▶ [Document]
You: Ah! Okay. Thanks, Karl. I know it’s not the world’s greatest assignment to have to call people and make offers that aren’t as financially exciting as you might hope.

Him: Right, you see my problem. If you could start at that, I know it’s not the best, but…

You: Okay Karl, no problem. Can I ask you a couple of questions?

Him: Sure!

You: Look, I respect you totally, and I know you are ethical and very committed to the company and your team. I appreciate that. I think I may have gotten confused somewhere along the line. You and I had been talking about the problem with sales leads, and the pipeline breakdowns, some pretty sales-oriented and revenue-critical projects.

Him: Absolutely. That’s the job – those are my priorities.

You: When we were together, we talked about what the sales-lead bottlenecks were doing to revenues. We came up with a number, I think it was a hundred and twenty thousand a quarter, that that problem is costing you. Is that your recollection too, or did I get that wrong?

Him: No, that’s right in the ballpark. You figure that a lot of that delta is in the cost of the product, and then you take out overhead, and it gives me just about fifty thousand to spend solving that problem.

You: I get it, Karl. I was thinking that the problem you were facing had bigger ramifications for the company – to be honest I saw it as a bigger job, with more mission-critical impact. It’s not just the money. I really need to be in positions where my work has a direct effect on the bottom line. Otherwise, my resume suffers and the work isn’t interesting.

Him: Oh, this definitely does.

You: I’m not feeling that, Karl, in the forty-eight-five comp package. The good thing is, there are zillions of marketing people on the street.

Him: Come on Sally, I really need your help. It sounds like you’re not accepting the offer.

You: I’d love to do it Karl, but that’s twelve thousand under my absolute floor. If we could get creative and figure out how to bridge the gap –

Him: I could do a six-month review, instead of a one-year.

▶ [Information supplied]
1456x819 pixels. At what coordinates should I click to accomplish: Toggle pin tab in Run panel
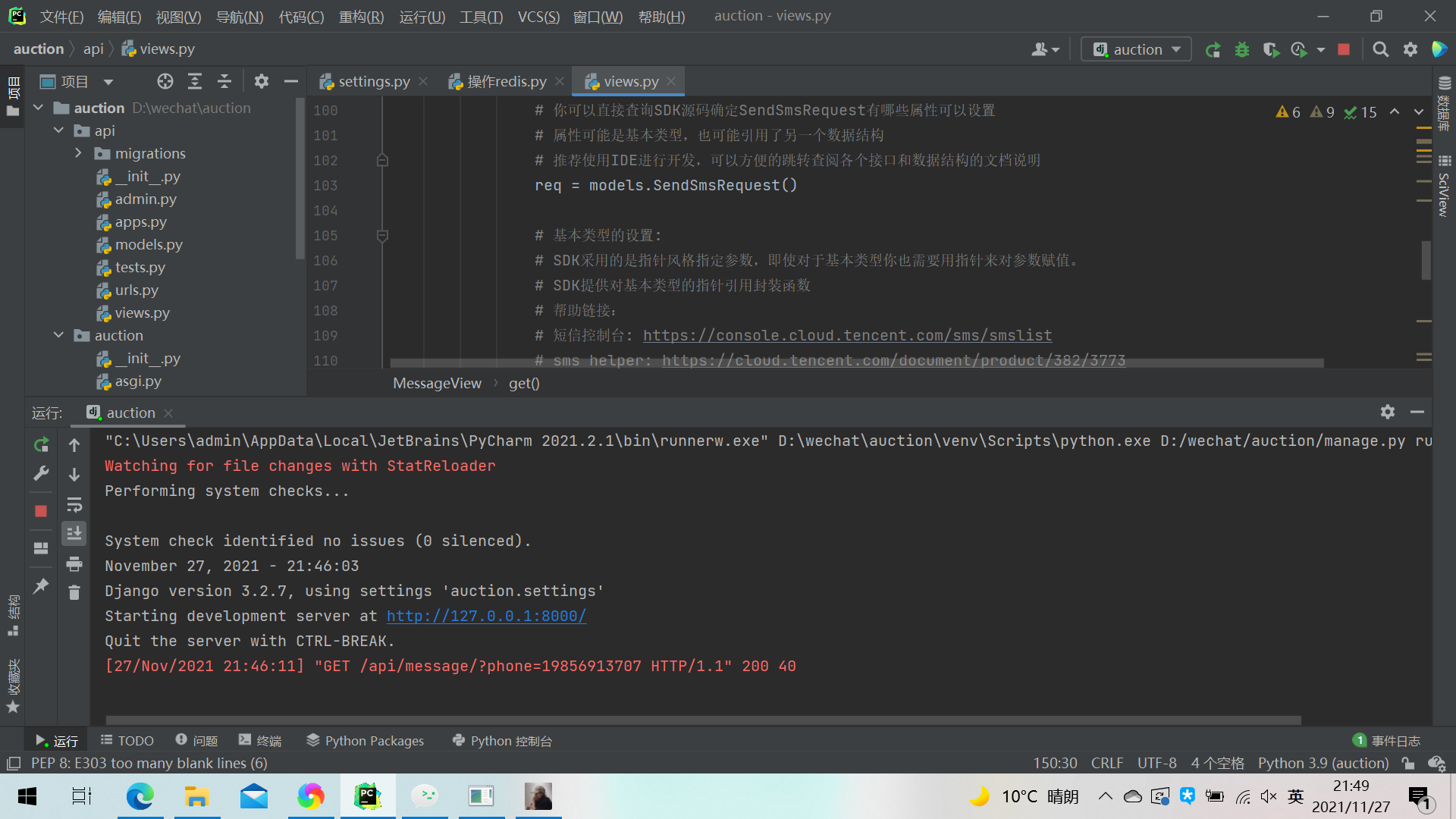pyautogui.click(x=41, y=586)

--

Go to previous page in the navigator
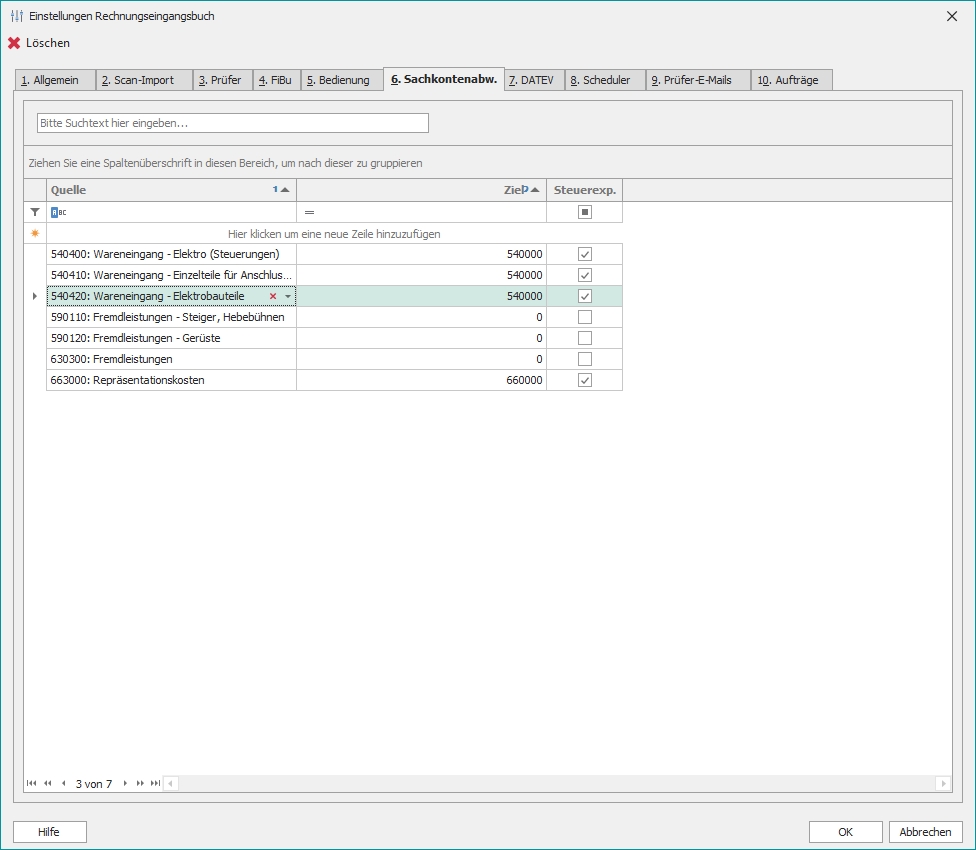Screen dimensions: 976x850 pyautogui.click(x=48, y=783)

▶ [Your goal] In the salary negotiation dialogue, what kind of review does Karl offer in place of a one-year review?

▶ [The completed task] A six-month review.